Forcei a minha mão a se mover e alisei seu rosto gelado, droga, ele me parece mal! Estou sentindo cheiro de sangue... dele e de Pedro!

Algo de muito errado estava acontecendo aqui! Meu corpo finalmente encontrou forças para se mover e eu me sentei no colchão.

James estava sentado em outro colchão aos pés do meu, ele estava com o humano dele enrolado em um coberto como se fosse um bebê em seus braços, ele o ninava enquanto chorava fraquinho.

—“Por céus James! Pare de choramingar, qual é o seu problema!” Falei colocando em minha voz um tom de irritação, não queria que ele pensasse que estava preocupado com ele.

—“Filho!... Ah filho, achei que nunca mais fosse acordar!” James me olhou com os olhos marejados, ele estava feliz por me ver, mas não conseguia sorrir... CÉUS! A coisa deve estar mesmo preta... espera! Como assim achou que eu nunca mais ia acordar?

—“Como assim achou que eu nunca mais ia acordar? Só porque eu dormi umas horinhas? Me diz o que aconteceu ontem no circo, como viemos parar aqui?” Perguntei olhando em volta, estávamos mesmo dentro de uma caverna, nossas coisas estavam amontoadas em um canto e os colchões estavam jogados no chão frio da caverna de qualquer jeito, ele nem se prestou a montar as barracas, havia uma fogueira um pouco afastada dos colchões, mas ela estava quase se apagando!

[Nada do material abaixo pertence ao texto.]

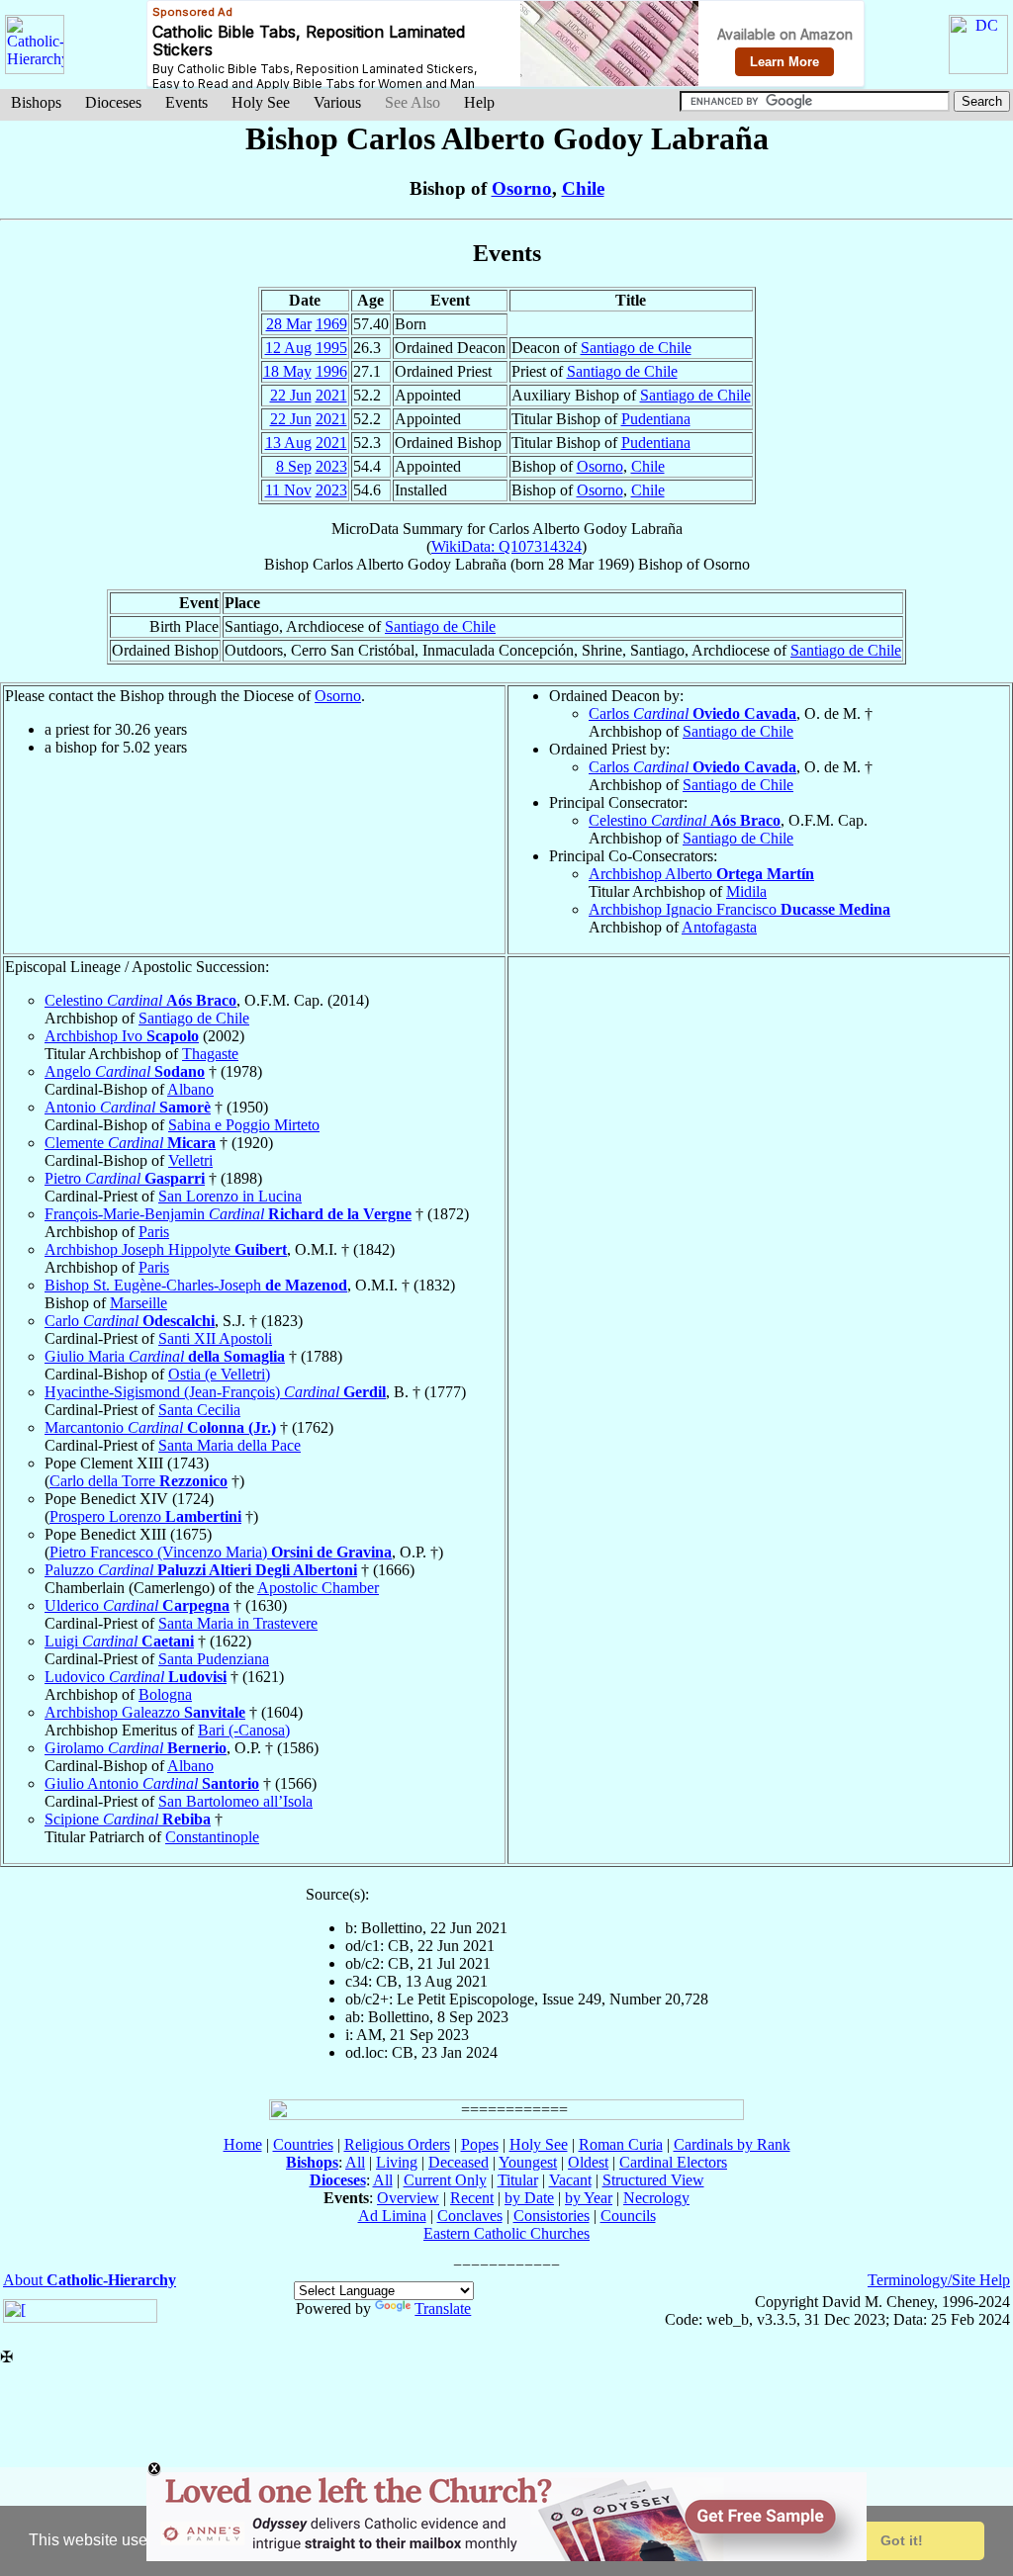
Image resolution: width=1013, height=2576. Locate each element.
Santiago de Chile (636, 347)
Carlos (692, 713)
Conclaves (470, 2215)
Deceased (458, 2162)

—“Filho... você está... dormindo direto há... quase cinco semanas!” Disse James e eu paralisei... como é que é? Não! Não pode ser verdade!... Eu tenho certeza que só dormi um pouquinho... eu ainda estou tão casado e dolorido da batalha com os soldados no circo, então eu não devo ter dormido tanto assim! Mas uma boa olhada nas mudanças de Ian provava que o tempo tinha passado!

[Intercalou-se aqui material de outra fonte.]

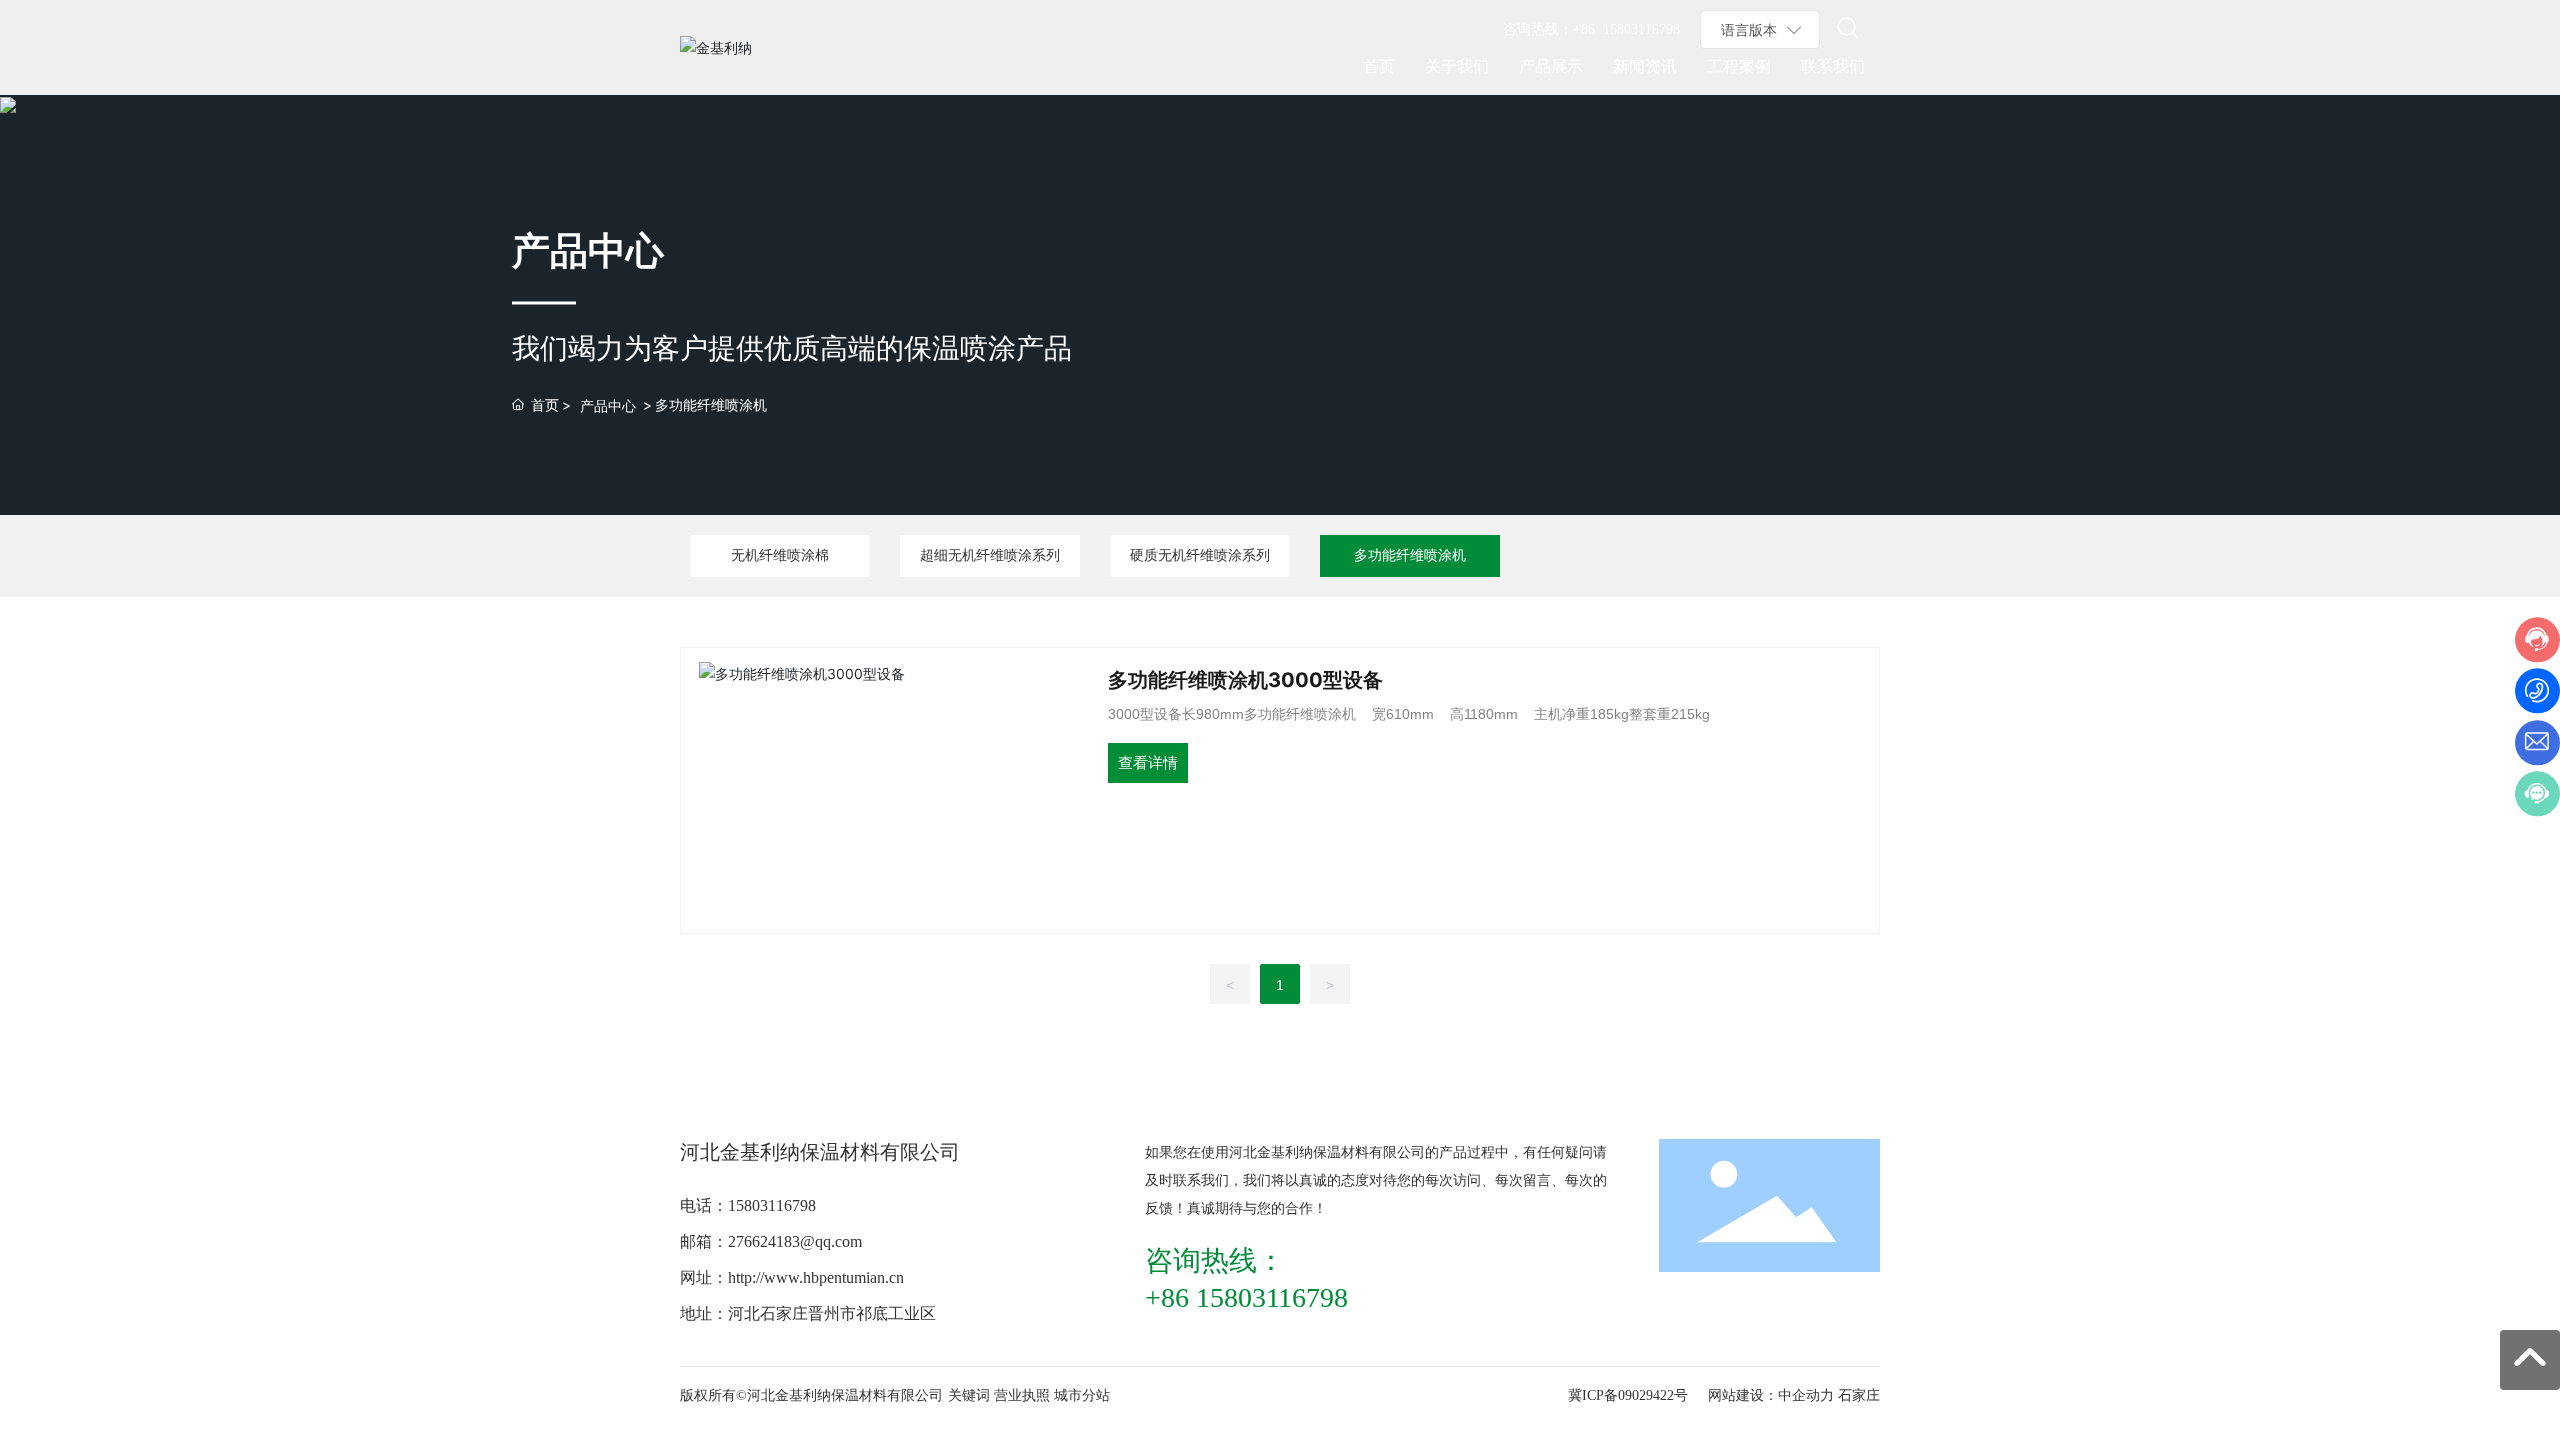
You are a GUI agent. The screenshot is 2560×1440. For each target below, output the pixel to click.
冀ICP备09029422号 (1628, 1395)
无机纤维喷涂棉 (780, 555)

—“Me contem isso direito, o que aconteceu depois do massacre no circo?” Eu queria saber o que estava acontecendo, eu estava totalmente perdido no momento.

—“Ah... filho... e-eu... eu cometi tantos erros... e acabei de piorar a situação!” Ele olhou para Ian ao meu lado e se abraçou mais forte em Pedro. Dei uma boa olhada no rosto de Pedro que era a única coisa destapada do corpo dele.

CÉUS, que merda aconteceu com ele? Perece que ele foi transformado em um zumbi, a pele dele está com uma cor acinzentada, ele tem olheiras roxas, está tão magro que diminuiu de tamanho e seus cabelos também pareciam mais compridos.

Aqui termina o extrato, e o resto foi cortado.